[[ Input material, beginning ]]

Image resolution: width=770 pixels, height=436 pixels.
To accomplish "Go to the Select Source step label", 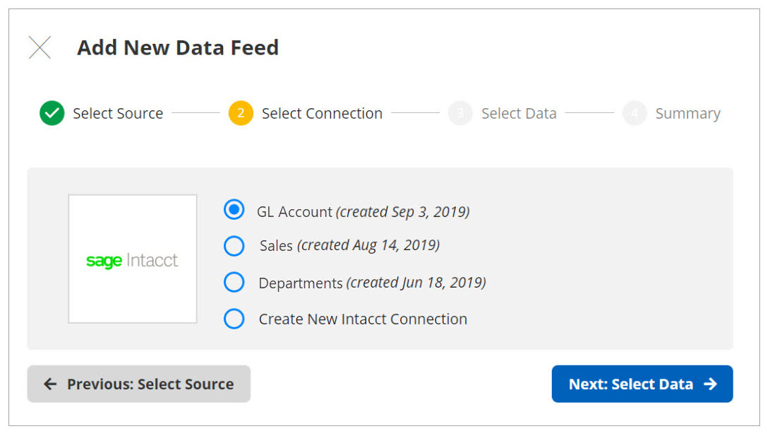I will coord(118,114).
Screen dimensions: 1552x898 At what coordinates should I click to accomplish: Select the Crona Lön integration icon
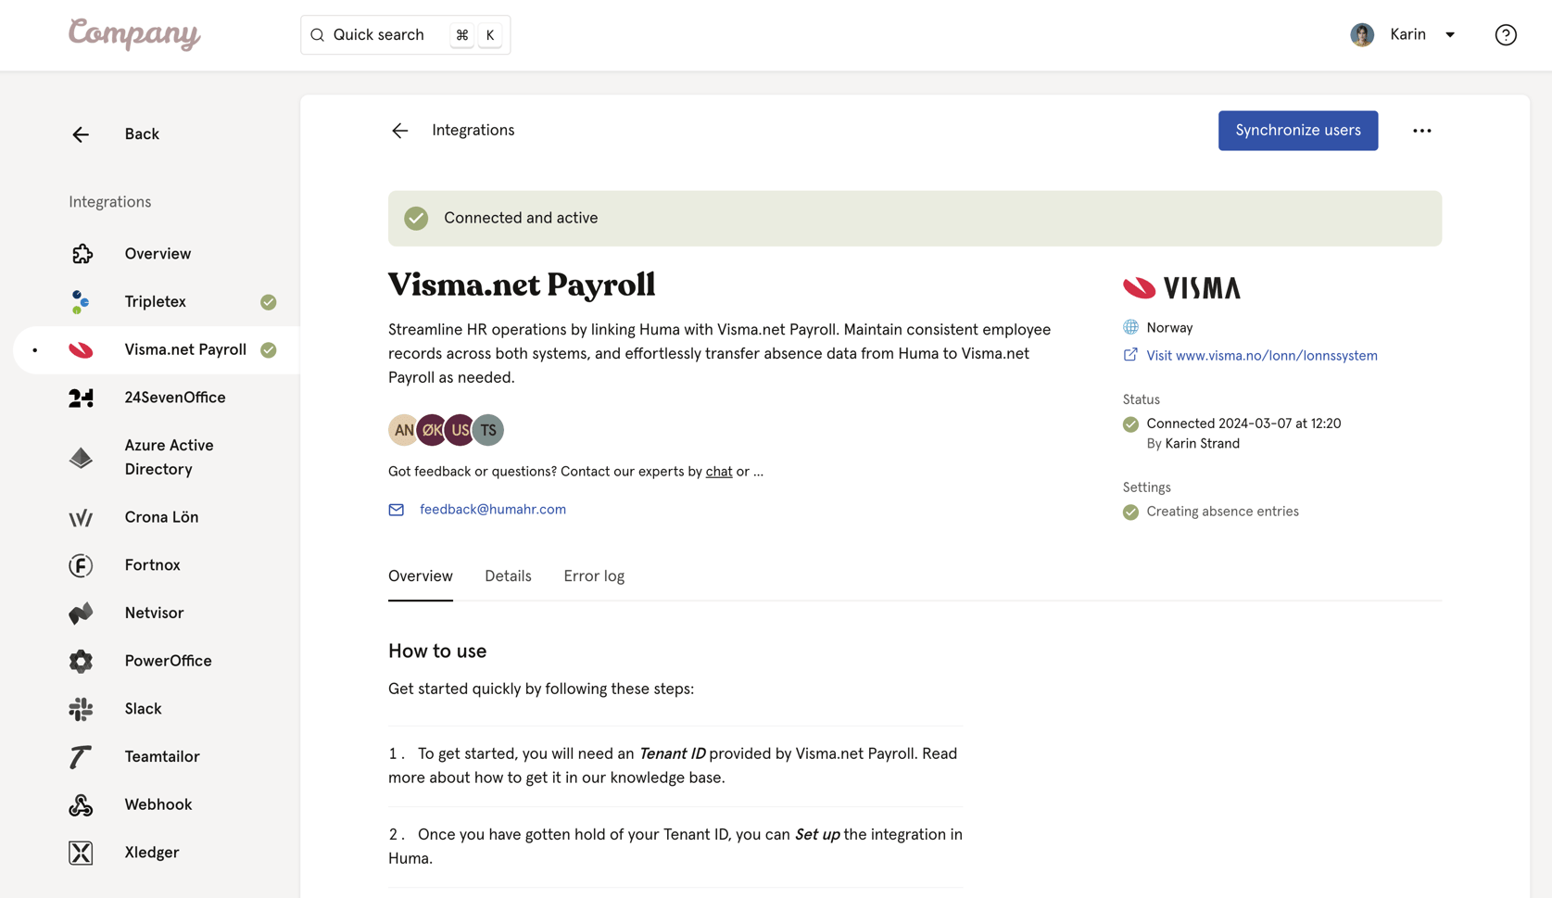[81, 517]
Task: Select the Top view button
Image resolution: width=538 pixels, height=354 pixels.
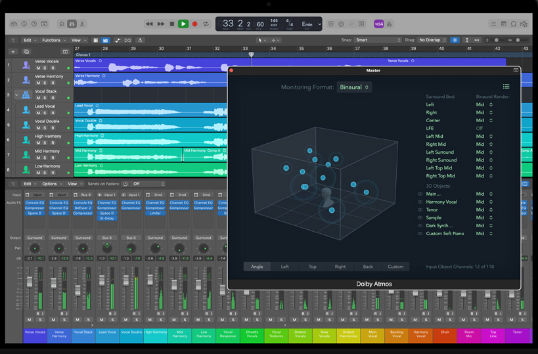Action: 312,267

[[ Input material, end ]]

**Work item**
Exactly the lines from the one that contains "Image resolution: width=538" to the last line of the data, both included, should be set down, and no pictures should appear among them.

**Solution**
Image resolution: width=538 pixels, height=354 pixels.
Action: 312,267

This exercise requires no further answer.